> [EXTRACT TO READ]:

....

Alice’s Rustic Seafood
A charmingly low-key themed restaurant that serves up a continent-hopping menu of seafood, burgers, pastas, pizzas and salads.
Co-owned by Chef Skanda Manibhandu, who graduated from Le Cordon Bleu in Australia, this industrial-style restaurant specializes in locally-sourced seafood cooked in a variety of international flavors. The menu also contains burgers, pastas, pizzas and salads, many served up with subtle Thai twists, in a charmingly low-key setting.
As far as themed restaurants go, Alice’s Rustic Seafood is stylishly subdued. The Wonderland allusions of the name only present themselves in the playful presentation of a few dishes and some decorative touches that do little to clutter the airy, industrial space.
The menu, a refreshing single-page affair (two-sided, though), is hardly dedicated to seafood, even if locally-sourced seabass, shrimp and shellfish figure prominently. Chef Skanda Manibhandu spent considerable time training and working in Australia, and it shows in the clean, understated setting, and the continent-hopping nature of the food: burgers, pastas, pizzas, salads.

....

> [INFORMATION PROVIDED]:
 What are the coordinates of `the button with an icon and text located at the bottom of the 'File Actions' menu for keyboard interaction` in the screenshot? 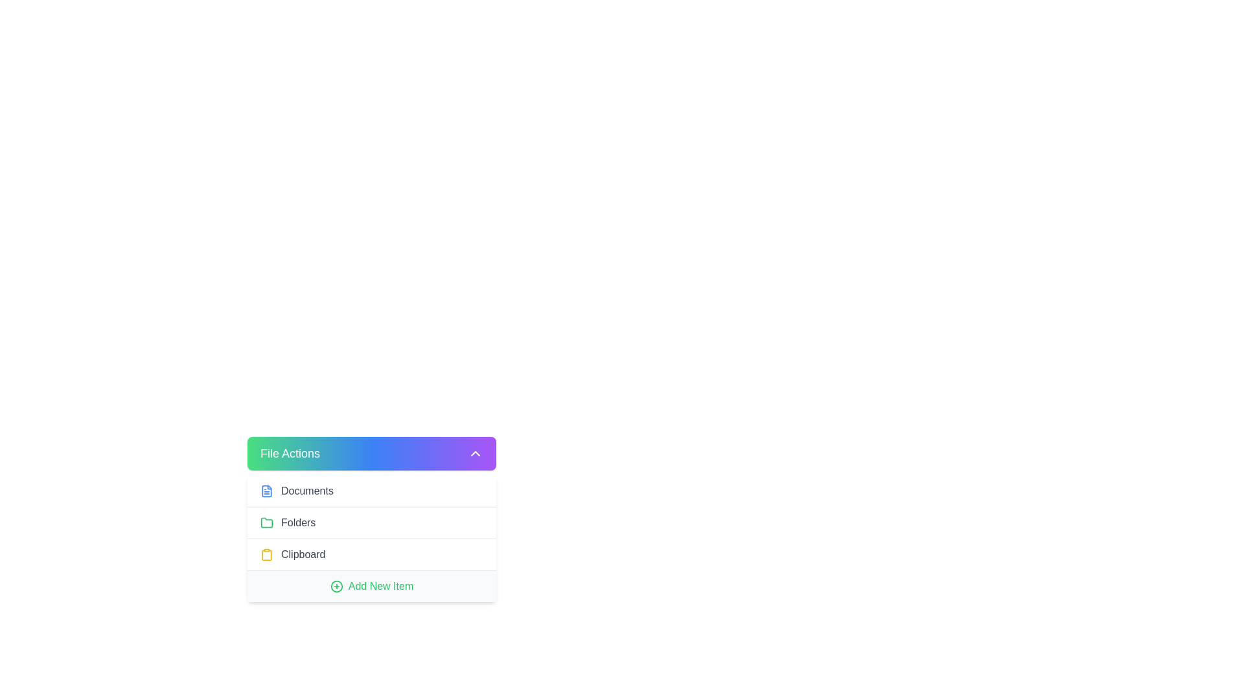 It's located at (371, 586).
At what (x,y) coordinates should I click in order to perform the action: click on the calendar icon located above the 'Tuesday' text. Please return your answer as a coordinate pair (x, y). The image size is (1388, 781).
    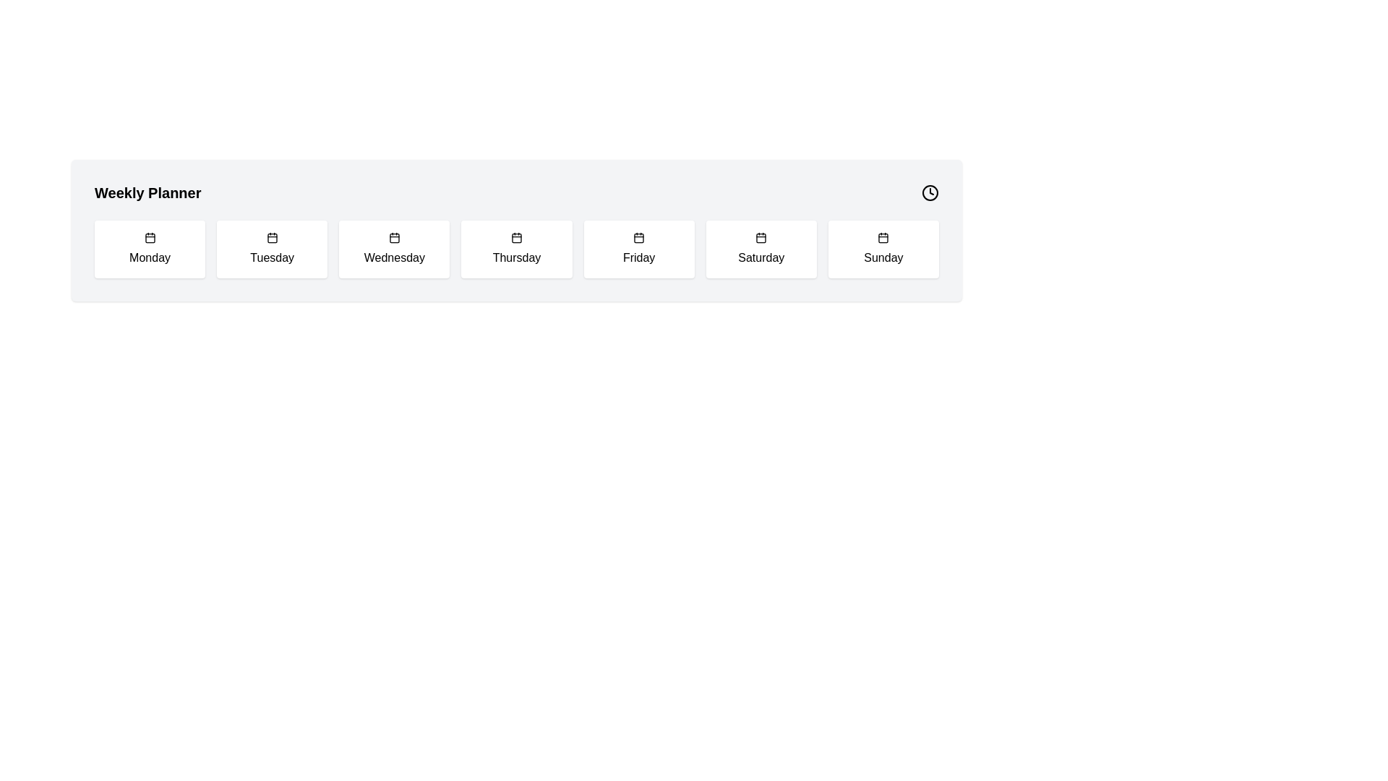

....

> [PROBLEMS AND TASKS]:
a: Summarize the restaurant review in two sentences.
b: Reproduce a passage of the restaurant review word for word, beginning at the words "Co-owned by Chef" and stopping after the words "charmingly low-key setting.".
c: List every type of non-seafood dish that the restaurant review says appears on the menu.
Work only from the restaurant review.

> [ANSWERS PROVIDED]:
a: Alice's Rustic Seafood is an airy, industrial-style restaurant co-owned by Chef Skanda Manibhandu, a Le Cordon Bleu graduate in Australia, and it specializes in locally sourced seafood cooked in a variety of international flavors. Its single-page menu also offers burgers, pastas, pizzas and salads, many with subtle Thai twists, while its Wonderland theme shows only in the playful presentation of a few dishes and some decorative touches.

b:
Co-owned by Chef Skanda Manibhandu, who graduated from Le Cordon Bleu in Australia, this industrial-style restaurant specializes in locally-sourced seafood cooked in a variety of international flavors. The menu also contains burgers, pastas, pizzas and salads, many served up with subtle Thai twists, in a charmingly low-key setting.

c:
- Burgers
- Pastas
- Pizzas
- Salads